次に藤井氏はエシカル消費対応商品の供給に言及。23年度供給高(売上高)見込みが推計2570億円(前年比113%)になり、既存商品の容器包装問題への対応が進み、エコマーク認定商品(前年比128%)とFSC認証商品(前年比114%)の供給金額の伸長していることを説明した。さらに生鮮用の厳格な規格に沿わなかったバナナ原料を使用することでフードロスに貢献する「完熟バナナのたまごパン」などを昨年9月より発売開始したことを紹介。こういった食品ロス削減商品も2024年度からは新たにエシカル消費対応商品になるため、エシカル消費の需要がより一層拡大していくことになると話した。
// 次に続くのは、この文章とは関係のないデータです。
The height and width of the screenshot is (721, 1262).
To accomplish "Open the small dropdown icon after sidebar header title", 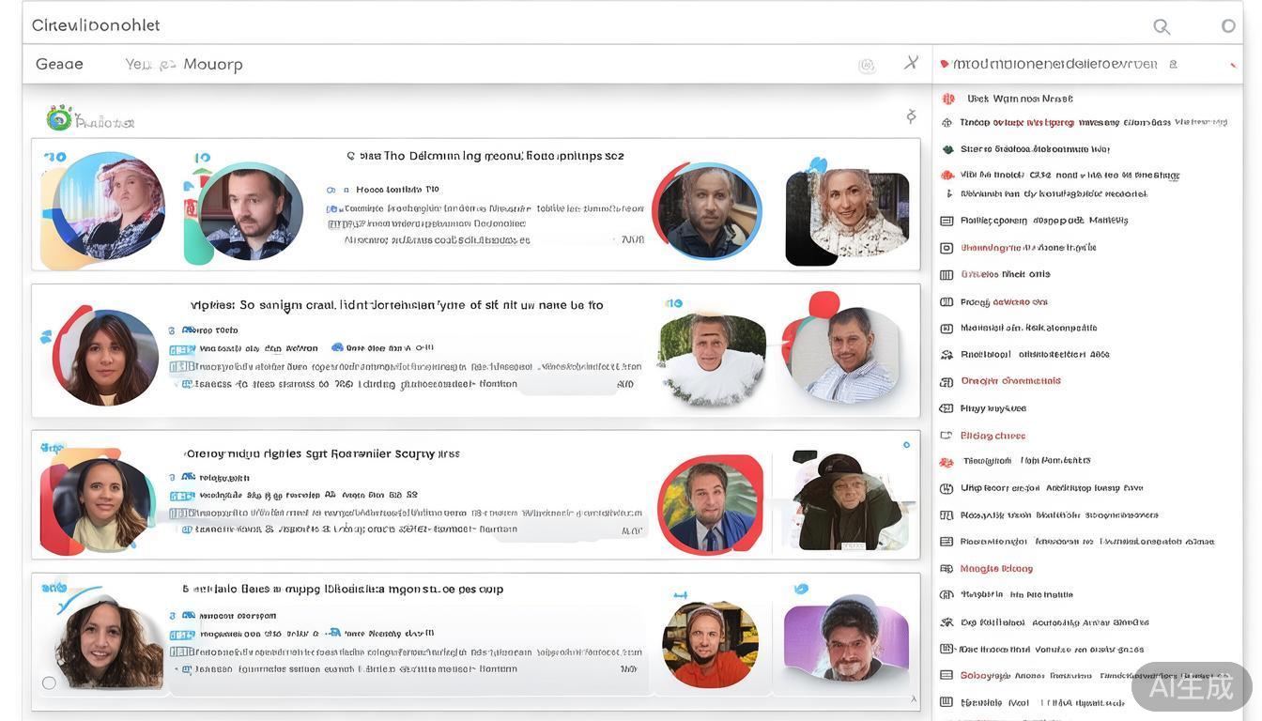I will 1173,64.
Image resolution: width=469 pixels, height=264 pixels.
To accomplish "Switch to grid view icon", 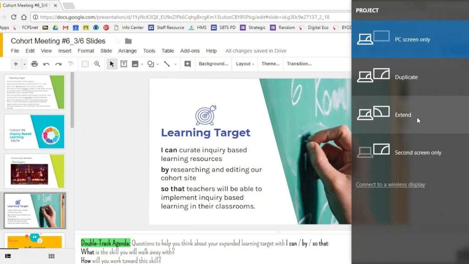I will pyautogui.click(x=51, y=256).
さらに環境や社会に配慮した主原料を使った商品に、共通のロゴマークを付加し、シリーズ化した「コープサステナブル」商品も2023年度末で228品まで展開商品が増加。各種プラスチック問題対応においては、生協で回収したPET ボトルをコープ商品の軟包材にリサイクルする取り組みを2023年度に拡大し、ファミリーチョコレートなどの大型商品でも再生利用の取り組みを開始したことを報告した。他にも、PET飲料販売本数1 位の「ハト麦入りさわやかブレンド茶」が再生プラスチックを100% 使用したPETボトルとするなど、プラスチック問題対応を加速。再生・植物由来プラスチックへの切り替え商品は、2024年度2月末時点で889品に到達したことも伝えた。
そういった様々な取り組みの中で日本生活協同組合連合会は、第一回フェアトレード・ジャパンアワードにおいてセールス部門 シルバー賞を受賞。第24回グリーン購入大賞においても大賞・環境大臣賞に輝いたこと紹介し、そのサステナビリティ政策が様々な面で評価された1年だったと語った。
そして2024年度は、重点課題に「くらしの危機」「人材確保の危機」「事業の危機」「SDGsの危機」という4つの危機への対応を掲げ、「SDGsの危機」については、生協が本来、「助け合いの組織」であることを確認。誰一人取り残さない取り組みの輪を広げ、2030環境・サステナビリティ政策の着実な前進に取り組みたいと述べた。